**GIVEN INFORMATION:**

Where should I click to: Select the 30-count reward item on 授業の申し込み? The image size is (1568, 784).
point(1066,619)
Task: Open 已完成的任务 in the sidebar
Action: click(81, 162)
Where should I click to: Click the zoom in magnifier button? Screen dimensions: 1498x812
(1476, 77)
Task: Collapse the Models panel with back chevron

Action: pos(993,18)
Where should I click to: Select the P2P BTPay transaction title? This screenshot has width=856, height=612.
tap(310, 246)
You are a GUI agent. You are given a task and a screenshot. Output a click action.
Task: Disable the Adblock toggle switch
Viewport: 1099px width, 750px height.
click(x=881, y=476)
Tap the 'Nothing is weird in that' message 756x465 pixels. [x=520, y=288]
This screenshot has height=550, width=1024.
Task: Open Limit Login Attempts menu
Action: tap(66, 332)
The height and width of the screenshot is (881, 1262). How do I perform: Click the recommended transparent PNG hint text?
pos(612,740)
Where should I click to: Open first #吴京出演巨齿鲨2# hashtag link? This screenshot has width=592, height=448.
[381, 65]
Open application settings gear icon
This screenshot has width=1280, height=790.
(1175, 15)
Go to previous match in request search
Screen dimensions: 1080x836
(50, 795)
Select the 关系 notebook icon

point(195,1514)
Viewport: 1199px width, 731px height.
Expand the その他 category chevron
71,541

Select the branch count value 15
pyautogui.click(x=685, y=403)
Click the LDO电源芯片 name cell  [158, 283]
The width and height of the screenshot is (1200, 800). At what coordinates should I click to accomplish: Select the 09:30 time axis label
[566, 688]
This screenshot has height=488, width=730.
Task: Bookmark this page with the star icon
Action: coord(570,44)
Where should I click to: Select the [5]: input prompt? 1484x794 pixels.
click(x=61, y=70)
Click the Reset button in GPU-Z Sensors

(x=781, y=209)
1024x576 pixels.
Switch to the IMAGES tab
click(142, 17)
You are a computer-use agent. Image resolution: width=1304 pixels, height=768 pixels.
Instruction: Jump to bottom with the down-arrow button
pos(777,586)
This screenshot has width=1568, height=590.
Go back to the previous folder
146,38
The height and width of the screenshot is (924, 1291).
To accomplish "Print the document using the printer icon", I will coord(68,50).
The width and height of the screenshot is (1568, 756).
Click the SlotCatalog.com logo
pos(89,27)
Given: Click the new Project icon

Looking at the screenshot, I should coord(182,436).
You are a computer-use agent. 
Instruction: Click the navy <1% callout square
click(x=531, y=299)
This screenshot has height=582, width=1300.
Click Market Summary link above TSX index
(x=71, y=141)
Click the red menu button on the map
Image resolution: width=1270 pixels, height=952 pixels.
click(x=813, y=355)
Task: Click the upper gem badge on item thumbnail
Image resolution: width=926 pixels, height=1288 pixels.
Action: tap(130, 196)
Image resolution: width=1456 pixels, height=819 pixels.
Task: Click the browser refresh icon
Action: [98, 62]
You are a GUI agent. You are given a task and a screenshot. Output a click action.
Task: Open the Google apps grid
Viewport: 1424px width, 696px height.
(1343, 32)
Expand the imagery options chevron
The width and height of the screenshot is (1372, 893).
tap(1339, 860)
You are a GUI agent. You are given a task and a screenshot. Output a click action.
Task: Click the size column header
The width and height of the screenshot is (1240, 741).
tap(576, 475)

**ASSIGNMENT:**
Write the records out once more, word for word.

**ANSWER SPACE:**
Where should I click to: Select the 30-count reward item on 授業の申し込み? The image size is (1568, 784).
point(1066,619)
Task: Open 已完成的任务 in the sidebar
Action: click(81, 162)
Where should I click to: Click the zoom in magnifier button? Screen dimensions: 1498x812
(1476, 77)
Task: Collapse the Models panel with back chevron

Action: pos(993,18)
Where should I click to: Select the P2P BTPay transaction title? This screenshot has width=856, height=612.
tap(310, 246)
You are a GUI agent. You are given a task and a screenshot. Output a click action.
Task: Disable the Adblock toggle switch
Viewport: 1099px width, 750px height.
click(x=881, y=476)
Tap the 'Nothing is weird in that' message 756x465 pixels. [x=520, y=288]
This screenshot has height=550, width=1024.
Task: Open Limit Login Attempts menu
Action: tap(66, 332)
The height and width of the screenshot is (881, 1262). How do I perform: Click the recommended transparent PNG hint text?
pos(612,740)
Where should I click to: Open first #吴京出演巨齿鲨2# hashtag link? This screenshot has width=592, height=448.
[381, 65]
Open application settings gear icon
This screenshot has width=1280, height=790.
(1175, 15)
Go to previous match in request search
Screen dimensions: 1080x836
(50, 795)
Select the 关系 notebook icon

point(195,1514)
Viewport: 1199px width, 731px height.
Expand the その他 category chevron
71,541

Select the branch count value 15
pyautogui.click(x=685, y=403)
Click the LDO电源芯片 name cell  [158, 283]
The width and height of the screenshot is (1200, 800). At what coordinates should I click to accomplish: Select the 09:30 time axis label
[566, 688]
This screenshot has height=488, width=730.
Task: Bookmark this page with the star icon
Action: coord(570,44)
Where should I click to: Select the [5]: input prompt? 1484x794 pixels.
click(x=61, y=70)
Click the Reset button in GPU-Z Sensors

(x=781, y=209)
1024x576 pixels.
Switch to the IMAGES tab
click(142, 17)
You are a computer-use agent. Image resolution: width=1304 pixels, height=768 pixels.
Instruction: Jump to bottom with the down-arrow button
pos(777,586)
This screenshot has width=1568, height=590.
Go back to the previous folder
146,38
The height and width of the screenshot is (924, 1291).
To accomplish "Print the document using the printer icon", I will coord(68,50).
The width and height of the screenshot is (1568, 756).
Click the SlotCatalog.com logo
pos(89,27)
Given: Click the new Project icon

Looking at the screenshot, I should coord(182,436).
You are a computer-use agent. 
Instruction: Click the navy <1% callout square
click(x=531, y=299)
This screenshot has height=582, width=1300.
Click Market Summary link above TSX index
(x=71, y=141)
Click the red menu button on the map
Image resolution: width=1270 pixels, height=952 pixels.
click(x=813, y=355)
Task: Click the upper gem badge on item thumbnail
Image resolution: width=926 pixels, height=1288 pixels.
Action: tap(130, 196)
Image resolution: width=1456 pixels, height=819 pixels.
Task: Click the browser refresh icon
Action: [98, 62]
You are a GUI agent. You are given a task and a screenshot. Output a click action.
Task: Open the Google apps grid
Viewport: 1424px width, 696px height.
(1343, 32)
Expand the imagery options chevron
The width and height of the screenshot is (1372, 893).
tap(1339, 860)
You are a GUI agent. You are given a task and a screenshot. Output a click action.
Task: Click the size column header
The width and height of the screenshot is (1240, 741).
tap(576, 475)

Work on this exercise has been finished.